20 April 2026

When Samuel Rutherford was minister in Anwoth, he was exiled from his parish because the King imposed Episcopal practices on the Kirk. Rutherford was staunchly Presbyterian. For his refusal he was imprisoned in Aberdeen.

He wrote a book about the law and the King, Lex Rex. He  argued that the king ruled only by the consent of the people. His book was condemned and burned outside St. Mary’s College on South Street  where he was still Principal in 1660.

‘Faith is the better of the free air and the sharp winter storm in its face.’ he wrote. ‘Grace withereth without adversity.’ The hidden God was a familiar theme in his writing. ‘Oh how little a portion of God see we.’ he said. ‘We can all see the hewn stone but not the unbuilt house, the ploughed earth but not the flowering lilies. We can see the earth but not heaven. It doesn’t mean that God is not at work!’

Samuel Rutherford, whose part I played momentarily in the Kate Kennedy Procession fifty years ago, was put under house arrest in St. Andrews and cited to attend Parliament to answer a charge of treason for his book about the King’s right to rule. He was terminally ill and unable to travel to Edinburgh.

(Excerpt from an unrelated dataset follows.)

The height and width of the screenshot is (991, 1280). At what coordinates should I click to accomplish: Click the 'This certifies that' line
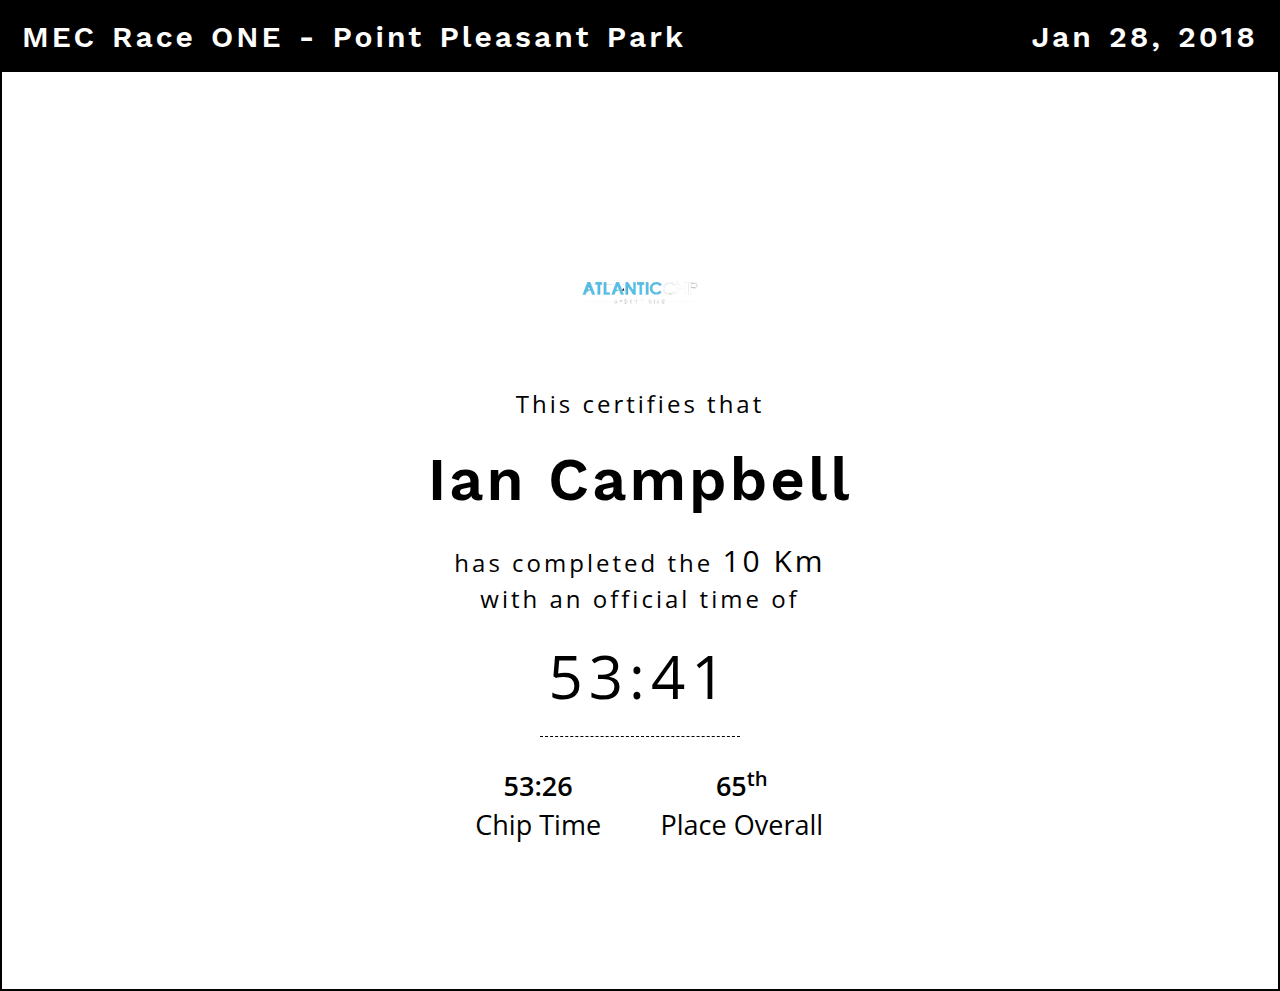(639, 405)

‘I have got summons already before a Superior Judge and Judicatory.’ he replied to the citation from the King. ‘And I behove to answer to my first summons, and ere your day come, I will be where few kings and great folks are.’ He died six months later on 29 March 1661.

After a life of challenge, change and conflict, he died in peace. ‘There is nothing now betwixt me and the resurrection.’ he said on his deathbed. ‘It may be you will tell this to others, that the lines are fallen to me in pleasant places, I have a goodly heritage. I bless the Lord that gave me counsel.’